Excel BI - Excel Challenge 928

excel-challenges

excel-formulas

🔰 Extract status labels and trailing hour values from text, then summarize hours by status with a total row.

Published

March 23, 2026

Illustration for Excel BI - Excel Challenge 928

Challenge Description

🔰 Extract the status and the time given in hours from each text row, summarize the total hours by status, and append a final total row. The supplied implementations solve this by extracting the status label and the trailing numeric hours value from each string.

Solutions

library(tidyverse)
library(readxl)

path <- "900-999/928/928 Summarize Status Hours.xlsx"
input <- read_excel(path, range = "A2:A27")
test <- read_excel(path, range = "C2:D7")

result <- input %>%
  mutate(
    Status = str_extract(Data, "Completed|In-Progress|On-Hold|Pending"),
    Hours = str_extract(Data, "\\d{1,3}(?:\\.\\d+)?(?=\\D*$)") |> as.numeric()
  ) %>%
  summarise(`Total Hours` = sum(Hours), .by = Status) %>%
  arrange(desc(`Total Hours`)) %>%
  bind_rows(
    summarise(., Status = "Total", `Total Hours` = sum(`Total Hours`))
  )

all.equal(result, test)
# [1] TRUE

Logic: Extract one known status label and the final numeric value from each string, aggregate hours by status, then append a grand total.
Strengths: The solution is compact and does not need brittle delimiter-based parsing.
Areas for Improvement: The prompt mentions several suffix variants for hours, but the implemented logic is best understood as extracting the trailing numeric hours value.
Gem: Two stable regex anchors are enough to turn semi-structured prose into a summary table.

import pandas as pd

path = "900-999/928/928 Summarize Status Hours.xlsx"
input = pd.read_excel(path, usecols="A", skiprows=1, nrows=26)
test = pd.read_excel(path, usecols="C:D", skiprows=1, nrows=5)

result = (
    input
    .assign(
        Status=lambda d: d["Data"].str.extract(r'(Completed|In-Progress|On-Hold|Pending)'),
        Hours=lambda d: d["Data"].str.extract(r'(\d{1,3}(?:\.\d+)?)(?=\D*$)').astype(float)
    )
    .groupby("Status", as_index=False)["Hours"]
    .sum()
)
result = pd.concat(
    [result, pd.DataFrame({"Status": ["Total"], "Hours": [result["Hours"].sum()]})],
    ignore_index=True
)
result = result.rename(columns={"Hours": "Total Hours"})

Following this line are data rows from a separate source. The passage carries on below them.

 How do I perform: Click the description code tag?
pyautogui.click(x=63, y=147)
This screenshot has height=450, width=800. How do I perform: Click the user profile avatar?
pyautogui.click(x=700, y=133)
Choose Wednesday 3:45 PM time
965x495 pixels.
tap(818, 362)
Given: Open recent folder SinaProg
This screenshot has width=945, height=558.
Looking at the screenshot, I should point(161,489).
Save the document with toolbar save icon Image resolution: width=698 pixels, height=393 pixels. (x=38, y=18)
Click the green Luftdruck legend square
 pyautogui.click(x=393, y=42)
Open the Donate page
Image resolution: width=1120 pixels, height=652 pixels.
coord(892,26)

print(result.equals(test))
# True

The Python version mirrors the same idea with str.extract(): one regex for the status and one regex for the final numeric chunk. Once those two fields are isolated, the rest is just a grouped sum plus a one-row total.

Difficulty Level

Easy / Medium

The aggregation is simple. The only real challenge is spotting the right text anchors to extract reliable fields from messy strings.